--- Testo da leggere ---
'''

L’articolo pubblicato su la Repubblica Palermo.
L’estate di una Mondello senza capanne è la fine di un alibi. L’alibi del “chissà”. Chissà come sarebbe la spiaggia senza le cabine/capanne, come se d’inverno non la vedessimo meravigliosa nella sua selvaggia vuotezza. Chissà come farebbero i palermitani a vivere un agosto di sabbia e asciugamani, senza quel riparo di legno e chiodi nel quale stipare cianfrusaglie e sudore. Chissà che fine farebbe tutto quello spazio in più: più anime da stipare? Più munnizza da abbandonare? Più metri quadri da strappare al dominio incontrastato della Mondello Italo Belga?
Ecco, quest’anno avremo l’occasione di tastare con mano la realtà temuta o agognata, a seconda dei punti di vista, di una spiaggia “decapannizzata”, uno skyline stagionalmente nuovo per generazioni di bagnanti. L’emergenza da cui questa situazione deriva rischia di interferire con il complesso sistema biologico che governa i meccanismi della socialità a queste latitudini: una Mondello estiva senza ressa per molti palermitani è come una pietanza insipida. Perché a tutto avevamo pensato, ai supermercati come le trincee di guerra, ai runner clandestini come untori, all’assembramento killer e ai congiunti disgiunti, ma mai si sarebbe potuto immaginare un ferragosto senza il combinato pasta al forno – briscola – capanna. Questa nuova estate di Mondello è un’occasione per mettere da parte languidi ricordi (quanti amori nati dentro, intorno e persino sopra quelle capanne) e riflettere su un malinteso sempiterno: una spiaggia liberata non è automaticamente una spiaggia libera. L’unica forma definitiva di distanziamento sociale, purtroppo inattuabile, è quella dall’inciviltà di chi sporca, distrugge, oltraggia quella preziosa lingua di sabbia.

'''

--- Voci mostrate ---
'''

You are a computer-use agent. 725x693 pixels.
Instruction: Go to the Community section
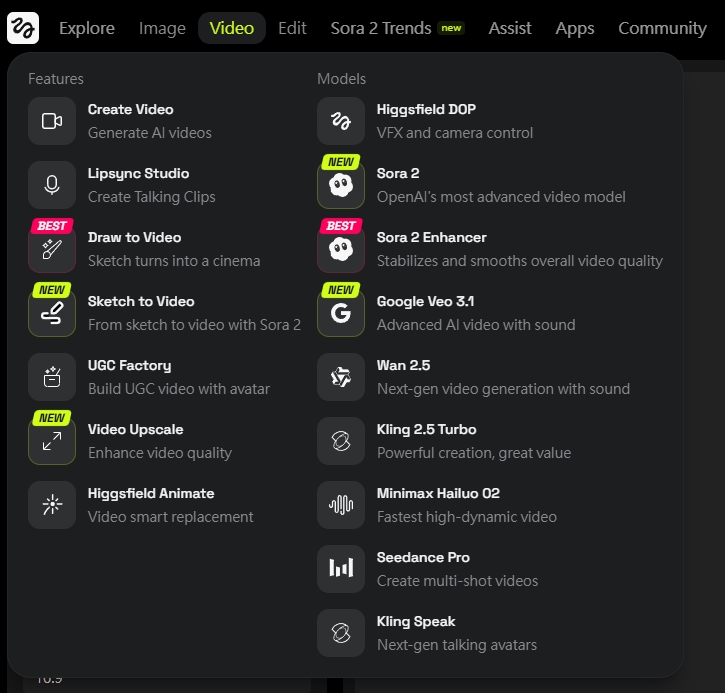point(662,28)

'''
'''

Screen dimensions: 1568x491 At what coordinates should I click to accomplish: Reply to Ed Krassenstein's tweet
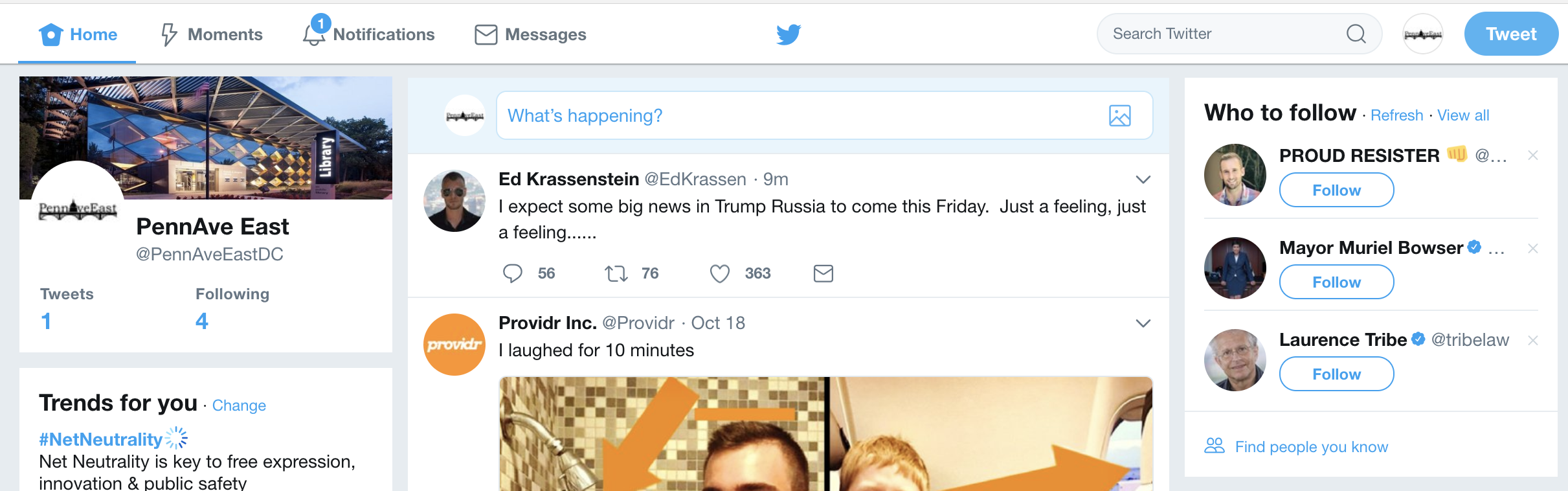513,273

'''

--- Consegna 1 ---
Rispondi in breve alle domande sull'articolo su Mondello.
(a) Di che cosa è fatto il riparo delle capanne?
(b) Quale combinato, secondo l'articolo, mai si sarebbe immaginato di non avere a ferragosto?
(c) Che cosa non è automaticamente una spiaggia liberata?
--- Consegna 2 ---
Trascrivi dall'articolo su Mondello il passo compreso tra "L’estate di una" e "Mondello Italo Belga?", estremi inclusi.
L'elenco è materiale a sé, distinto dall'articolo su Mondello.

--- Spazio risposta 1 ---
(a) Di legno e chiodi.
(b) Pasta al forno – briscola – capanna.
(c) Una spiaggia libera.

--- Spazio risposta 2 ---
L’estate di una Mondello senza capanne è la fine di un alibi. L’alibi del “chissà”. Chissà come sarebbe la spiaggia senza le cabine/capanne, come se d’inverno non la vedessimo meravigliosa nella sua selvaggia vuotezza. Chissà come farebbero i palermitani a vivere un agosto di sabbia e asciugamani, senza quel riparo di legno e chiodi nel quale stipare cianfrusaglie e sudore. Chissà che fine farebbe tutto quello spazio in più: più anime da stipare? Più munnizza da abbandonare? Più metri quadri da strappare al dominio incontrastato della Mondello Italo Belga?